■ Work required ■
Go through the material that comes after this and count the lines containing "Load"; report only the count.
+ + +
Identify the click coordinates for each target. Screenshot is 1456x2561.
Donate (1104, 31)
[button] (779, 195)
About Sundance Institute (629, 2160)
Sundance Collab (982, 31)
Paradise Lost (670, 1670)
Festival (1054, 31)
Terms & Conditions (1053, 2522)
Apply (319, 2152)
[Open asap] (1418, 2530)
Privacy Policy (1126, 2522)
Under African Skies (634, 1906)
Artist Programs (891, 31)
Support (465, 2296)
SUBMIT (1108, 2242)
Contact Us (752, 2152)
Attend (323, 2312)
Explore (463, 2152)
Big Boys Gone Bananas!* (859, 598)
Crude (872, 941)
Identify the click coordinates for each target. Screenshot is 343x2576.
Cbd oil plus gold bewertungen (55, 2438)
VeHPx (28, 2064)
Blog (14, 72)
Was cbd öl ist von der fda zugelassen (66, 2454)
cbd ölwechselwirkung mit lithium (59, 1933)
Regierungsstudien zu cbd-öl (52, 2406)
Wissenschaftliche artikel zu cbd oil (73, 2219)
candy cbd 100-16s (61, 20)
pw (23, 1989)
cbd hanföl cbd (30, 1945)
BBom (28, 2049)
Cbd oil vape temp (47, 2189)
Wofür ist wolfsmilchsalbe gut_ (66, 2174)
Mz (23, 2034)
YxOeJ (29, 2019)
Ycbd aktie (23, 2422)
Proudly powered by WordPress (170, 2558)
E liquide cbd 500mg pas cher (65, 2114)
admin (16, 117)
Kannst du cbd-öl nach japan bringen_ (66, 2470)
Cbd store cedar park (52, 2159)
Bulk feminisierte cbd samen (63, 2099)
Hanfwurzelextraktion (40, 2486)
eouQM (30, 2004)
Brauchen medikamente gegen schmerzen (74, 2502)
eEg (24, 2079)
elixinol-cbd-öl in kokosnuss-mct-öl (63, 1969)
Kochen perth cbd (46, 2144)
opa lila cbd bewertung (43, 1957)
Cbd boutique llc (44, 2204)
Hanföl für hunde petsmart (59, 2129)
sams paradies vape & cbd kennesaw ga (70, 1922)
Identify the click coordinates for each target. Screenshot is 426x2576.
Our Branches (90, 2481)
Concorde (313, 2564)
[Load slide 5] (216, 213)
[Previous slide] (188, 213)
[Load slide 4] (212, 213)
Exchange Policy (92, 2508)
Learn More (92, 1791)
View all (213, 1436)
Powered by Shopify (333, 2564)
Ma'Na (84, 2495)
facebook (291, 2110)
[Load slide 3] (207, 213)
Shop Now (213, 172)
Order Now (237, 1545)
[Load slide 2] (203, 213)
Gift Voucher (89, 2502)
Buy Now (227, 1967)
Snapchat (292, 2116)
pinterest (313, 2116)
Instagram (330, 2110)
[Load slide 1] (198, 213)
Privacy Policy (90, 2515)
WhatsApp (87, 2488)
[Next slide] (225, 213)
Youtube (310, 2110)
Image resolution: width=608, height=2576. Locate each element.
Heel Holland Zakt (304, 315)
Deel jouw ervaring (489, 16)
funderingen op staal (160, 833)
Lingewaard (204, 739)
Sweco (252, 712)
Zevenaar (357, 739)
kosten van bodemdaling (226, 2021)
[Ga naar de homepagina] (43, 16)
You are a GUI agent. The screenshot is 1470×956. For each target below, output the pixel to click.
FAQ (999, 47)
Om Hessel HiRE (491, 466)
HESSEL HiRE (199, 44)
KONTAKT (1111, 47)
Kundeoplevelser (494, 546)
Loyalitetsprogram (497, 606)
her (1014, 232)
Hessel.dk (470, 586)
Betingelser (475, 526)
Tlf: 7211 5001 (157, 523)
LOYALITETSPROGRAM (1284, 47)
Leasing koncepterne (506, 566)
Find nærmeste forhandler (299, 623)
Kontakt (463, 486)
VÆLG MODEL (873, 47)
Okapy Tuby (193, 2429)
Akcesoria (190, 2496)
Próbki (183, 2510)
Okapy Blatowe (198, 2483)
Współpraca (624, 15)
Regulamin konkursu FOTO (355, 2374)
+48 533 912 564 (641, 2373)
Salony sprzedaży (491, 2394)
+ + +
■ Answer to the exercise ■
5